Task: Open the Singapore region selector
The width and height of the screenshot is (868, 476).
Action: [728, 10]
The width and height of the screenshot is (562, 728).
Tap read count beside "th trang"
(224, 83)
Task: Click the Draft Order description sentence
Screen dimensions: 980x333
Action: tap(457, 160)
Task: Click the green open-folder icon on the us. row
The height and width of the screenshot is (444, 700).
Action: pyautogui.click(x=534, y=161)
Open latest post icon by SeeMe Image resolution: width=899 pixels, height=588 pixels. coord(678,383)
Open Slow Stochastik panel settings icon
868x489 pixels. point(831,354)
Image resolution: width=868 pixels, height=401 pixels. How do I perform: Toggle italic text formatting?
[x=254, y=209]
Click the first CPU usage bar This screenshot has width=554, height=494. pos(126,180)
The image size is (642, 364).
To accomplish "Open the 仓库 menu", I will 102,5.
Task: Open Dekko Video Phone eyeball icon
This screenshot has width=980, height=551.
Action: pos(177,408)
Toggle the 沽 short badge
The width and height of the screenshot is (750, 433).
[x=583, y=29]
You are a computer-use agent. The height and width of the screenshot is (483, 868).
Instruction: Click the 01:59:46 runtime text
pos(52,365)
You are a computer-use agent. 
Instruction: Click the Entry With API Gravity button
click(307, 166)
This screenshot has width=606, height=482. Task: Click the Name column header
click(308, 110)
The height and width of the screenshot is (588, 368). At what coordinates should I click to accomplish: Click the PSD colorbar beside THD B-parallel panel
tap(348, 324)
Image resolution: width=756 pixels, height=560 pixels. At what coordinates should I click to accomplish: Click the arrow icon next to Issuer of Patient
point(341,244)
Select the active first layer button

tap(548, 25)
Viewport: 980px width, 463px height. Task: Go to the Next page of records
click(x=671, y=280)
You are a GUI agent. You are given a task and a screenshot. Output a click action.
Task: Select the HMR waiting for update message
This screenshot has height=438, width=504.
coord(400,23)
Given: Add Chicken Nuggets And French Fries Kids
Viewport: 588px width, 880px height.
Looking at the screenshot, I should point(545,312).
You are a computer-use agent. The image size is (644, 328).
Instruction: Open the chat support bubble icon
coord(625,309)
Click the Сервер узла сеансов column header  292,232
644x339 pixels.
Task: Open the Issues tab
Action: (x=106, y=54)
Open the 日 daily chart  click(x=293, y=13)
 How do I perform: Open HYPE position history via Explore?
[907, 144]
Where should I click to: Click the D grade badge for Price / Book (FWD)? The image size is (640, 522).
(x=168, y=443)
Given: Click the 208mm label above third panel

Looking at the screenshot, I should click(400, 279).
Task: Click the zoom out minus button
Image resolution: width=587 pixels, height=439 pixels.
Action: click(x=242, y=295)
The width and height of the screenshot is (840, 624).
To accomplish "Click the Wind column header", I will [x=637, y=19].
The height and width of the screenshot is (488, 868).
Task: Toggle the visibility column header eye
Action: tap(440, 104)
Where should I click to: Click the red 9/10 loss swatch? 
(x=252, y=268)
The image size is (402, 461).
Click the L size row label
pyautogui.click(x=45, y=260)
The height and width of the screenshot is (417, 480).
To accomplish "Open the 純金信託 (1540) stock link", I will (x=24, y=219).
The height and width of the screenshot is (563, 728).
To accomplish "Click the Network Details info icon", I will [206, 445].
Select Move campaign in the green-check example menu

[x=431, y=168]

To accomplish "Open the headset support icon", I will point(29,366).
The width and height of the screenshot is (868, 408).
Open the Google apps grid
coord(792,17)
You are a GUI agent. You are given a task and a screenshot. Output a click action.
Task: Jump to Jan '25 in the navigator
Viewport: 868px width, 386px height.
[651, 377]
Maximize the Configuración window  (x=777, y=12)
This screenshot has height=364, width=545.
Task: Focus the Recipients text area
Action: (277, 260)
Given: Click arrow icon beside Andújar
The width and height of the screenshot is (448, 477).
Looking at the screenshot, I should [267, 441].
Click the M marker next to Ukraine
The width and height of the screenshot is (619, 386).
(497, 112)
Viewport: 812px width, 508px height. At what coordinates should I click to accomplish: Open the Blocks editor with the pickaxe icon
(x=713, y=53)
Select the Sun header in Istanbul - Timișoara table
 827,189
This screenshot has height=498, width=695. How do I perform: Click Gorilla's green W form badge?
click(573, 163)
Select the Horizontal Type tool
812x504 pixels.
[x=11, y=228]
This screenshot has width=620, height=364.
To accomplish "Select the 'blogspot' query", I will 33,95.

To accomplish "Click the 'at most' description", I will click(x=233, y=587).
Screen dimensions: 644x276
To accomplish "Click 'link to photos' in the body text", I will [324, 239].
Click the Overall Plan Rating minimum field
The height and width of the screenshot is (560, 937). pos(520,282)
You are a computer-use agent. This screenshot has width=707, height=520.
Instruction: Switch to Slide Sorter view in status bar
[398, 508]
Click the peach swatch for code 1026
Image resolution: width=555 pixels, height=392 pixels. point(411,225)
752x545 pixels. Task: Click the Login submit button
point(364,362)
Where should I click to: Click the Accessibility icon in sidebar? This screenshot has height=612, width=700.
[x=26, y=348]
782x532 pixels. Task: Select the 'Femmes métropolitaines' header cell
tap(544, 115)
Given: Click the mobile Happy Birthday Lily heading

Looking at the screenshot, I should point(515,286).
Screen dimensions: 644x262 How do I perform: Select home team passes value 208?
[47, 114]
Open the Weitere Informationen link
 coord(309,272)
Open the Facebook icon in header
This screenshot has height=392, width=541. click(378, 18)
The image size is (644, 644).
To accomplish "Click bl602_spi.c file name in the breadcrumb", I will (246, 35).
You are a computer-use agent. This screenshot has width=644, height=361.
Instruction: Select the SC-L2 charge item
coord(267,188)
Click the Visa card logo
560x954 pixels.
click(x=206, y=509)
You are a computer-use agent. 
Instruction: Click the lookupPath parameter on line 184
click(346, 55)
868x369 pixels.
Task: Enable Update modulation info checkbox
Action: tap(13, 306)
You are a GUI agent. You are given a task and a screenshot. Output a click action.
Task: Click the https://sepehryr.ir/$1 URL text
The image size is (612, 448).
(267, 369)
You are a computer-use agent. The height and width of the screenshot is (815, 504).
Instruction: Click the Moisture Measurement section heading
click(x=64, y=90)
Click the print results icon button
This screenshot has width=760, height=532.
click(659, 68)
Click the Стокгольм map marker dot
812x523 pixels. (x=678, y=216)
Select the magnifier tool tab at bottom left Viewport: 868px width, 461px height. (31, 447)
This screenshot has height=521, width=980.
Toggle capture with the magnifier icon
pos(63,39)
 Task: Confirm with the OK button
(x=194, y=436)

_EXERCISE DESCRIPTION_. Transcribe each of the records verbatim.

_SOLUTION FOR THIS EXERCISE_.
Task: Open the Singapore region selector
The width and height of the screenshot is (868, 476).
Action: [728, 10]
The width and height of the screenshot is (562, 728).
Tap read count beside "th trang"
(224, 83)
Task: Click the Draft Order description sentence
Screen dimensions: 980x333
Action: tap(457, 160)
Task: Click the green open-folder icon on the us. row
The height and width of the screenshot is (444, 700).
Action: pyautogui.click(x=534, y=161)
Open latest post icon by SeeMe Image resolution: width=899 pixels, height=588 pixels. coord(678,383)
Open Slow Stochastik panel settings icon
868x489 pixels. point(831,354)
Image resolution: width=868 pixels, height=401 pixels. How do I perform: Toggle italic text formatting?
[x=254, y=209]
Click the first CPU usage bar This screenshot has width=554, height=494. pos(126,180)
The image size is (642, 364).
To accomplish "Open the 仓库 menu", I will 102,5.
Task: Open Dekko Video Phone eyeball icon
This screenshot has width=980, height=551.
Action: pos(177,408)
Toggle the 沽 short badge
The width and height of the screenshot is (750, 433).
[x=583, y=29]
You are a computer-use agent. The height and width of the screenshot is (483, 868).
Instruction: Click the 01:59:46 runtime text
pos(52,365)
You are a computer-use agent. 
Instruction: Click the Entry With API Gravity button
click(307, 166)
This screenshot has width=606, height=482. Task: Click the Name column header
click(308, 110)
The height and width of the screenshot is (588, 368). At what coordinates should I click to accomplish: Click the PSD colorbar beside THD B-parallel panel
tap(348, 324)
Image resolution: width=756 pixels, height=560 pixels. At what coordinates should I click to accomplish: Click the arrow icon next to Issuer of Patient
point(341,244)
Select the active first layer button

tap(548, 25)
Viewport: 980px width, 463px height. Task: Go to the Next page of records
click(x=671, y=280)
You are a GUI agent. You are given a task and a screenshot. Output a click action.
Task: Select the HMR waiting for update message
This screenshot has height=438, width=504.
coord(400,23)
Given: Add Chicken Nuggets And French Fries Kids
Viewport: 588px width, 880px height.
Looking at the screenshot, I should point(545,312).
You are a computer-use agent. The image size is (644, 328).
Instruction: Open the chat support bubble icon
coord(625,309)
Click the Сервер узла сеансов column header  292,232
644x339 pixels.
Task: Open the Issues tab
Action: (x=106, y=54)
Open the 日 daily chart  click(x=293, y=13)
 How do I perform: Open HYPE position history via Explore?
[907, 144]
Where should I click to: Click the D grade badge for Price / Book (FWD)? The image size is (640, 522).
(x=168, y=443)
Given: Click the 208mm label above third panel

Looking at the screenshot, I should click(400, 279).
Task: Click the zoom out minus button
Image resolution: width=587 pixels, height=439 pixels.
Action: click(x=242, y=295)
The width and height of the screenshot is (840, 624).
To accomplish "Click the Wind column header", I will [x=637, y=19].
The height and width of the screenshot is (488, 868).
Task: Toggle the visibility column header eye
Action: tap(440, 104)
Where should I click to: Click the red 9/10 loss swatch? 
(x=252, y=268)
The image size is (402, 461).
Click the L size row label
pyautogui.click(x=45, y=260)
The height and width of the screenshot is (417, 480).
To accomplish "Open the 純金信託 (1540) stock link", I will (x=24, y=219).
The height and width of the screenshot is (563, 728).
To accomplish "Click the Network Details info icon", I will [206, 445].
Select Move campaign in the green-check example menu

[x=431, y=168]

To accomplish "Open the headset support icon", I will point(29,366).
The width and height of the screenshot is (868, 408).
Open the Google apps grid
coord(792,17)
You are a GUI agent. You are given a task and a screenshot. Output a click action.
Task: Jump to Jan '25 in the navigator
Viewport: 868px width, 386px height.
[651, 377]
Maximize the Configuración window  (x=777, y=12)
This screenshot has height=364, width=545.
Task: Focus the Recipients text area
Action: (277, 260)
Given: Click arrow icon beside Andújar
The width and height of the screenshot is (448, 477).
Looking at the screenshot, I should [267, 441].
Click the M marker next to Ukraine
The width and height of the screenshot is (619, 386).
(497, 112)
Viewport: 812px width, 508px height. At what coordinates should I click to accomplish: Open the Blocks editor with the pickaxe icon
(x=713, y=53)
Select the Sun header in Istanbul - Timișoara table
 827,189
This screenshot has height=498, width=695. How do I perform: Click Gorilla's green W form badge?
click(573, 163)
Select the Horizontal Type tool
812x504 pixels.
[x=11, y=228]
This screenshot has width=620, height=364.
To accomplish "Select the 'blogspot' query", I will 33,95.

To accomplish "Click the 'at most' description", I will click(x=233, y=587).
Screen dimensions: 644x276
To accomplish "Click 'link to photos' in the body text", I will [324, 239].
Click the Overall Plan Rating minimum field
The height and width of the screenshot is (560, 937). pos(520,282)
You are a computer-use agent. This screenshot has width=707, height=520.
Instruction: Switch to Slide Sorter view in status bar
[398, 508]
Click the peach swatch for code 1026
Image resolution: width=555 pixels, height=392 pixels. point(411,225)
752x545 pixels. Task: Click the Login submit button
point(364,362)
Where should I click to: Click the Accessibility icon in sidebar? This screenshot has height=612, width=700.
[x=26, y=348]
782x532 pixels. Task: Select the 'Femmes métropolitaines' header cell
tap(544, 115)
Given: Click the mobile Happy Birthday Lily heading

Looking at the screenshot, I should point(515,286).
Screen dimensions: 644x262 How do I perform: Select home team passes value 208?
[47, 114]
Open the Weitere Informationen link
 coord(309,272)
Open the Facebook icon in header
This screenshot has height=392, width=541. click(378, 18)
The image size is (644, 644).
To accomplish "Click bl602_spi.c file name in the breadcrumb", I will (246, 35).
You are a computer-use agent. This screenshot has width=644, height=361.
Instruction: Select the SC-L2 charge item
coord(267,188)
Click the Visa card logo
560x954 pixels.
click(x=206, y=509)
You are a computer-use agent. 
Instruction: Click the lookupPath parameter on line 184
click(346, 55)
868x369 pixels.
Task: Enable Update modulation info checkbox
Action: tap(13, 306)
You are a GUI agent. You are given a task and a screenshot. Output a click action.
Task: Click the https://sepehryr.ir/$1 URL text
The image size is (612, 448).
(267, 369)
You are a computer-use agent. The height and width of the screenshot is (815, 504).
Instruction: Click the Moisture Measurement section heading
click(x=64, y=90)
Click the print results icon button
This screenshot has width=760, height=532.
click(659, 68)
Click the Стокгольм map marker dot
812x523 pixels. (x=678, y=216)
Select the magnifier tool tab at bottom left Viewport: 868px width, 461px height. (31, 447)
This screenshot has height=521, width=980.
Toggle capture with the magnifier icon
pos(63,39)
 Task: Confirm with the OK button
(x=194, y=436)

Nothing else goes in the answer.